Beyond the domestic implications for Israel, Friedman warned that the overhaul was endangering “shared interests” between Israel and the US, citing as an example “the shared fiction that Israel’s occupation of the West Bank was only temporary and one day there could be a two-state solution.”
“This Israeli government is now doing its best to destroy that time-buying fiction,” he said, pointing to the rapid clip at which settlement construction is being approved and the passage of a law aimed at reestablishing several northern West Bank communities that had been evacuated alongside the 2005 Gaza withdrawal.
Friedman went on to charge that “Netanyahu’s steady destruction of this shared fiction is now posing a real problem for other US and Israeli shared interests,” such as the stability of neighboring Jordan and the effort to ink a normalization deal between Israel and Saudi Arabia.
“If Netanyahu’s government is going to behave as if the West Bank is Israel, then the US will have to insist on two things,” Friedman said, calling for a potential visa waiver agreement to apply to West Bank Palestinians and questioning why the US should defend Israel in international forums like the United Nations and the International Criminal Court.

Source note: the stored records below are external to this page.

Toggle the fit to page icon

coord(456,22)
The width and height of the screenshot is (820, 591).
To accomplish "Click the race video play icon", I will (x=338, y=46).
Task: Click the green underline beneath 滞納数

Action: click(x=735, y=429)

The NYT columnist concluded by saying that President Isaac Herzog’s trip to Washington next week is meant as a signal by Biden “that his problem is not with the Israeli people but with Bibi’s extremist cabinet.”
“I have no doubt that the US president will arm the Israeli president with the message — out of sorrow, not anger — that when the interests and values of a US government and an Israeli government diverge this much, a reassessment of the relationship is inevitable,” he said.

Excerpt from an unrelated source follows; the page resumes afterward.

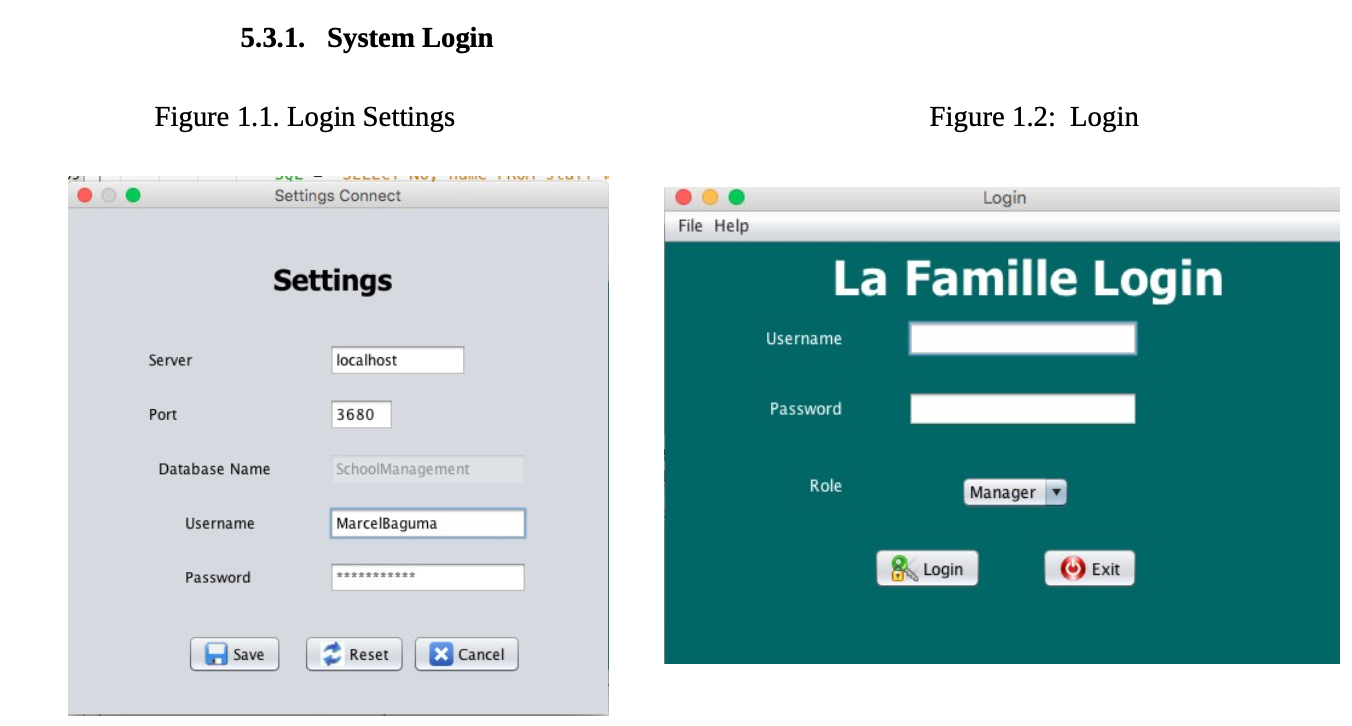
Task: Click the Login key and padlock icon
Action: point(904,569)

“I am not talking about a reassessment of our military and intelligence cooperation with Israel, which remains strong and vital. I am talking about our basic diplomatic approach to an Israel that is unabashedly locking in a one-state solution: a Jewish state only, with the fate and rights of the Palestinians [to be determined].”
“Such a reassessment based on US interests and values would be some tough love for Israel but a real necessity before it truly does go off the rails. That Biden is prepared to get in Netanyahu’s face before America’s 2024 election suggests that our president believes he has the support not only of most Americans for this but of most American Jews and even most Israeli Jews,” Friedman added.
The column appeared the same day the US administration urged Israeli authorities to “protect and respect the right of peaceful assembly” during mass demonstrations, with a statement issued by the White House National Security Council appearing similar to some of the responses the US has issued regarding crackdowns on protests by authoritarian regimes around the globe.
The judicial overhaul has inspired months of massive protests, with critics warning that it will effectively snuff out Israel’s democratic system of checks and balances by concentrating power in government hands.
Despite clashing with the Biden administration on several matters, Netanyahu has shown himself to be sensitive to US criticism, and his government’s decision to alter the proposed legislation and pass it piecemeal may have been aimed at swatting away potential White House brickbats.
Before Netanyahu agreed to pause the overhaul in late March in order to allow for talks with the opposition, the Biden administration had been gradually raising its voice against the plan, noting that the countries’ shared commitment to strong democratic institutions is what has helped bolster their bilateral relationship for so many decades.